- Records for processing -
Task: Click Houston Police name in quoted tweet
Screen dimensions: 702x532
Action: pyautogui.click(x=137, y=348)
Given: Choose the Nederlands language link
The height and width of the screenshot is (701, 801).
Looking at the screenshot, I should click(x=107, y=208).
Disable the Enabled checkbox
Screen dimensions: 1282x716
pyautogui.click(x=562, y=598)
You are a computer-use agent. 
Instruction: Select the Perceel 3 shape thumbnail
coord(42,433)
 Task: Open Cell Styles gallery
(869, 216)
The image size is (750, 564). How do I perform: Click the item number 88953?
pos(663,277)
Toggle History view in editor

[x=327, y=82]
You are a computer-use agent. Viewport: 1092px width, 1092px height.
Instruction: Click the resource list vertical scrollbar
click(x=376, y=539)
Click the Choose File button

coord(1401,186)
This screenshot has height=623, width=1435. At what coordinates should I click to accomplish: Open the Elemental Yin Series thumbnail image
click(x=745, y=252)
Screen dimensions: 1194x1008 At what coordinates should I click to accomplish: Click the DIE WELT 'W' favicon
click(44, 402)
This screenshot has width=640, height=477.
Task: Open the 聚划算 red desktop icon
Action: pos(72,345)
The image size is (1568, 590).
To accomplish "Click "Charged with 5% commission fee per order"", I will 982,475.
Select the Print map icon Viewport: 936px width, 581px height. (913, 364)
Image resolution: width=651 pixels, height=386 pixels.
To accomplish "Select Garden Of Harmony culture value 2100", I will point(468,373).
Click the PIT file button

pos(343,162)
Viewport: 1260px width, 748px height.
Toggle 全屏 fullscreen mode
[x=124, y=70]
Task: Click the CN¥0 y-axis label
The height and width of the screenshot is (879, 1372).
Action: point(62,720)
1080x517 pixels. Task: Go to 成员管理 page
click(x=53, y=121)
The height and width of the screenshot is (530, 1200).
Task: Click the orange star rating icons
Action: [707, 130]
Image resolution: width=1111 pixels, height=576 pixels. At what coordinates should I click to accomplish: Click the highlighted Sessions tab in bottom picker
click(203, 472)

- Work required -
Extract exactly and only the lines above from the line containing "Task: Open Cell Styles gallery" through the line containing "Select the Print", both end lines included.

- Solution for this problem -
 Task: Open Cell Styles gallery
(869, 216)
The image size is (750, 564). How do I perform: Click the item number 88953?
pos(663,277)
Toggle History view in editor

[x=327, y=82]
You are a computer-use agent. Viewport: 1092px width, 1092px height.
Instruction: Click the resource list vertical scrollbar
click(x=376, y=539)
Click the Choose File button

coord(1401,186)
This screenshot has height=623, width=1435. At what coordinates should I click to accomplish: Open the Elemental Yin Series thumbnail image
click(x=745, y=252)
Screen dimensions: 1194x1008 At what coordinates should I click to accomplish: Click the DIE WELT 'W' favicon
click(44, 402)
This screenshot has width=640, height=477.
Task: Open the 聚划算 red desktop icon
Action: pos(72,345)
The image size is (1568, 590).
To accomplish "Click "Charged with 5% commission fee per order"", I will 982,475.
Select the Print map icon Viewport: 936px width, 581px height. (913, 364)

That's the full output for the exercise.